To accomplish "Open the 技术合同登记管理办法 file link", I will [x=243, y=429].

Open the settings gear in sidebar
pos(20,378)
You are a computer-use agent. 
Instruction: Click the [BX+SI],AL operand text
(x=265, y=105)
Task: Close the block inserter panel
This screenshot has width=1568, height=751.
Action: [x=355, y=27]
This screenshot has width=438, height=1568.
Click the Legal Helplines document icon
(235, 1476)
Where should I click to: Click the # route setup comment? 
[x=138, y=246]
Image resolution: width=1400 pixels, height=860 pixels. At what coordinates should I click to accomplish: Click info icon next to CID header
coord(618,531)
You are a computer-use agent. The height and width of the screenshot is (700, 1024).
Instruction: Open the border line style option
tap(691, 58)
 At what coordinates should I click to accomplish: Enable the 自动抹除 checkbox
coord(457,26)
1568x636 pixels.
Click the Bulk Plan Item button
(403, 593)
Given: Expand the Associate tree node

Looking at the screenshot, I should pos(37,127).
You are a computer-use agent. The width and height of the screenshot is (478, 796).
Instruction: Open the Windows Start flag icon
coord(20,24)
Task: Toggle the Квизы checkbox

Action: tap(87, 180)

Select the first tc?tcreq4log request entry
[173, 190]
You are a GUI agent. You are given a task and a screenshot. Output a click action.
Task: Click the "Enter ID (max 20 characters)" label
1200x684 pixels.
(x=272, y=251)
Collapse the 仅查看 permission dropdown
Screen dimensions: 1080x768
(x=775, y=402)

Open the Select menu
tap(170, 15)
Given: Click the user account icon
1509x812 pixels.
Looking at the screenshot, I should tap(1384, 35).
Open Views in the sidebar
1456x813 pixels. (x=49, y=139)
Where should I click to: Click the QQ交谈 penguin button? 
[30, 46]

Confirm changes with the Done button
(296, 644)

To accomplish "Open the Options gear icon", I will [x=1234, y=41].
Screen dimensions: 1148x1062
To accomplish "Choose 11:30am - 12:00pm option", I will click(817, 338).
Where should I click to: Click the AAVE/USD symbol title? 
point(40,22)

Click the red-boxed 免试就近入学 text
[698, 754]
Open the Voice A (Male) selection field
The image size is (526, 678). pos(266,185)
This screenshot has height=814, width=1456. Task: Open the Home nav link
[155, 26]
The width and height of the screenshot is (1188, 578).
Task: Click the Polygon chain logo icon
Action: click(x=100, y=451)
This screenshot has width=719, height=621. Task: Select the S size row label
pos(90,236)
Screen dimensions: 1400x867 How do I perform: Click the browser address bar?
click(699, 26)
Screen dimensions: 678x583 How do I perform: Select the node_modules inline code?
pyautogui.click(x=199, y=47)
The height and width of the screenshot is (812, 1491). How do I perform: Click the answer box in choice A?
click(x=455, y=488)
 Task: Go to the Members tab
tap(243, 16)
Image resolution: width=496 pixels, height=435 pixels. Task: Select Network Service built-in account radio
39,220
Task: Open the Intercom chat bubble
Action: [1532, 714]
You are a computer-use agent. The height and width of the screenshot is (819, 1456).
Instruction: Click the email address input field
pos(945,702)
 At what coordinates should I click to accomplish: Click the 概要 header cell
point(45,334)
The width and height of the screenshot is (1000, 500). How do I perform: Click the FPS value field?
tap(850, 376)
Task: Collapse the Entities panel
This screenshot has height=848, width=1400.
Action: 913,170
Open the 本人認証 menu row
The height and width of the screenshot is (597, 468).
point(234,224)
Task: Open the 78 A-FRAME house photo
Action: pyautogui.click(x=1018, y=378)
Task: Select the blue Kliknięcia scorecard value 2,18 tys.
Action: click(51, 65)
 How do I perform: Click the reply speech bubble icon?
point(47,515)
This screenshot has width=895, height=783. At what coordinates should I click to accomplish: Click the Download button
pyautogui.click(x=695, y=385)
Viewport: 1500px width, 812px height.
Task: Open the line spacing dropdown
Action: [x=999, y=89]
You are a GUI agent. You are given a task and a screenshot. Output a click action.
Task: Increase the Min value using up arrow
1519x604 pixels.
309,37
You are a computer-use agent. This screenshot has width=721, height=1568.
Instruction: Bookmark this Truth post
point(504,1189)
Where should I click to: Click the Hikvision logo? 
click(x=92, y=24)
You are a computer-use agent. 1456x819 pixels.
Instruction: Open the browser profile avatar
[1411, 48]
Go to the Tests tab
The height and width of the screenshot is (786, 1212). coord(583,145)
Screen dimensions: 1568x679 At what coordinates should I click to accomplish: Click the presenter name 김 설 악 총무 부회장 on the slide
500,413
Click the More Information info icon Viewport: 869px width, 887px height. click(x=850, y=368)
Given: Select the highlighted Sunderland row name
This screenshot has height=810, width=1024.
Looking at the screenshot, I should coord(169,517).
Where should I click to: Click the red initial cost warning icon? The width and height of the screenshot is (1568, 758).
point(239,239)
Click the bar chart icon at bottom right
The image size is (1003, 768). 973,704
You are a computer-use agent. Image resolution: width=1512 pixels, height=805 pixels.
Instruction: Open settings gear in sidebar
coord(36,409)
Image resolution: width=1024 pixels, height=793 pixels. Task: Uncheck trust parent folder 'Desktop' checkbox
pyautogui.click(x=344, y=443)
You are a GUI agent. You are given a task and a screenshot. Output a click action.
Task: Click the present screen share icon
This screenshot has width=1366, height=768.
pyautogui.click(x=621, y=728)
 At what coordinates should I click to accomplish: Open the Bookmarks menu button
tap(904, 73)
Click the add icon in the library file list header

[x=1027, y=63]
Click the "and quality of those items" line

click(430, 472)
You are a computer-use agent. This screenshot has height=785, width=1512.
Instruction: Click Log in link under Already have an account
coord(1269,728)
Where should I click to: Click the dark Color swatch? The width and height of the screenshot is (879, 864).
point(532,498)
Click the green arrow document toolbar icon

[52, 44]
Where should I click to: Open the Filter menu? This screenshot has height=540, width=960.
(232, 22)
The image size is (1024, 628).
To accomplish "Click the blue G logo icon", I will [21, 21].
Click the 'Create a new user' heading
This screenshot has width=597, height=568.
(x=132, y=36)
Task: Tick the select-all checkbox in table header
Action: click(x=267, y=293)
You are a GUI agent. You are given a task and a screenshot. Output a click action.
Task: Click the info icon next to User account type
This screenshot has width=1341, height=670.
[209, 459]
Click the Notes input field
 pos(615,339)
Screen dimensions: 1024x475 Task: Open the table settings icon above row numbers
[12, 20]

= = =

◆ Written request ◆
Give the records from the line containing "has width=721, height=1568." through the line containing "The image size is (1003, 768). 973,704", both included, as a numbered list with blank lines omitted.

◆ Answer to this exercise ◆
1. You are a computer-use agent. This screenshot has width=721, height=1568.
2. Instruction: Bookmark this Truth post
3. point(504,1189)
4. Where should I click to: Click the Hikvision logo? 
5. click(x=92, y=24)
6. You are a computer-use agent. 1456x819 pixels.
7. Instruction: Open the browser profile avatar
8. [1411, 48]
9. Go to the Tests tab
10. The height and width of the screenshot is (786, 1212). coord(583,145)
11. Screen dimensions: 1568x679 At what coordinates should I click to accomplish: Click the presenter name 김 설 악 총무 부회장 on the slide
12. 500,413
13. Click the More Information info icon Viewport: 869px width, 887px height. click(x=850, y=368)
14. Given: Select the highlighted Sunderland row name
15. This screenshot has height=810, width=1024.
16. Looking at the screenshot, I should coord(169,517).
17. Where should I click to: Click the red initial cost warning icon? The width and height of the screenshot is (1568, 758).
18. point(239,239)
19. Click the bar chart icon at bottom right
20. The image size is (1003, 768). 973,704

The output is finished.